**** RECORDED INFORMATION

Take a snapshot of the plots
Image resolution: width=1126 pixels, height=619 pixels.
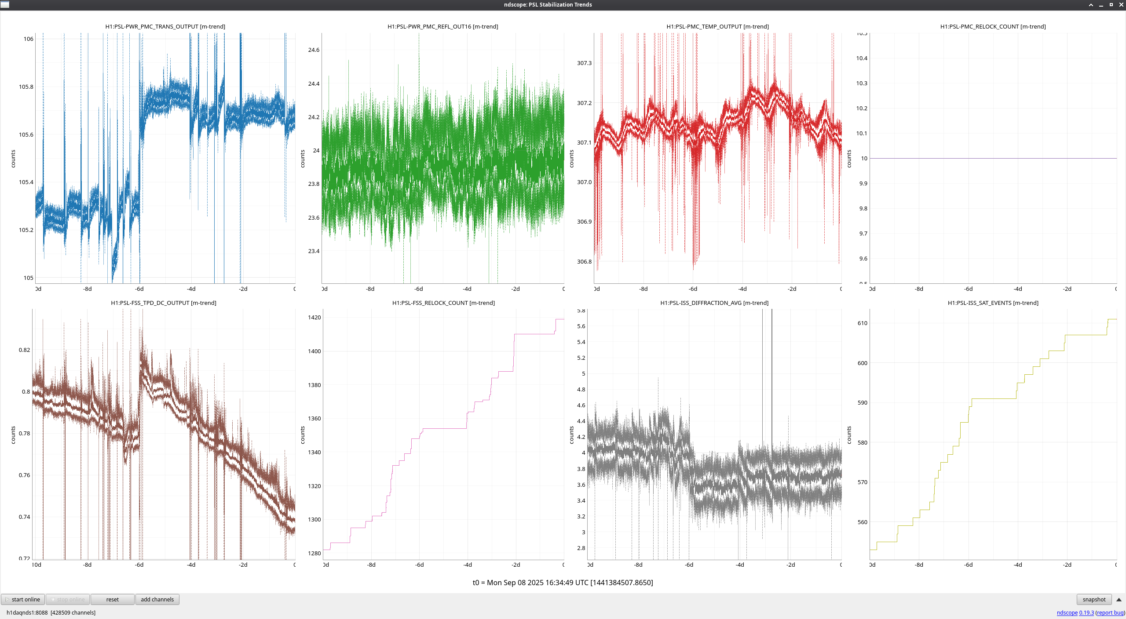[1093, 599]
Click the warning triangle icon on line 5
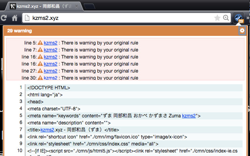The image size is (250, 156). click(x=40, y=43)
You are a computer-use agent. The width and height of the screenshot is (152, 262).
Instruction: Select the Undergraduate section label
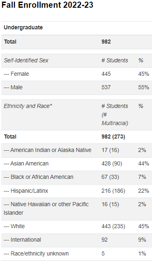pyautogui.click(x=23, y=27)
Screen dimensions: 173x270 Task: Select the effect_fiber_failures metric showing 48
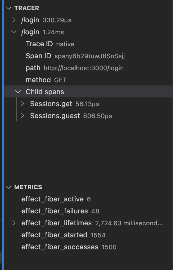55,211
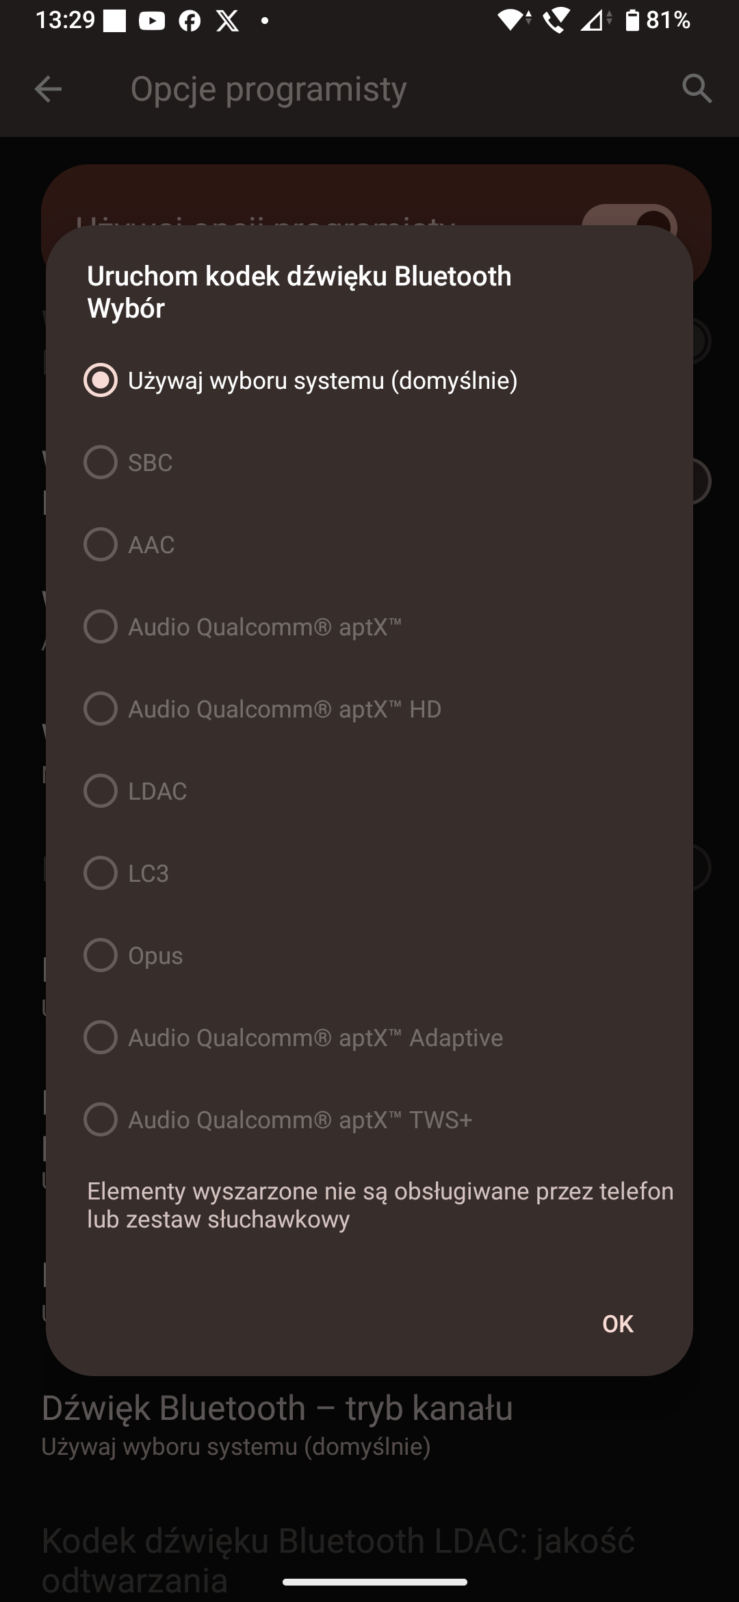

********
**** RECORDED INFORMATION

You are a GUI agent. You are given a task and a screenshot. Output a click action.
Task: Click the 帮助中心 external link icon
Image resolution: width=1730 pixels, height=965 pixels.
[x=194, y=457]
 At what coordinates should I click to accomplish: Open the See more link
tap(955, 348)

********

→ **WHAT NEEDS TO BE DONE**: Reproduce word for word the lines from the one containing "At what coordinates" through the one containing "tap(955, 348)", including both of those lines.

→ **TASK OUTPUT**:
 At what coordinates should I click to accomplish: Open the See more link
tap(955, 348)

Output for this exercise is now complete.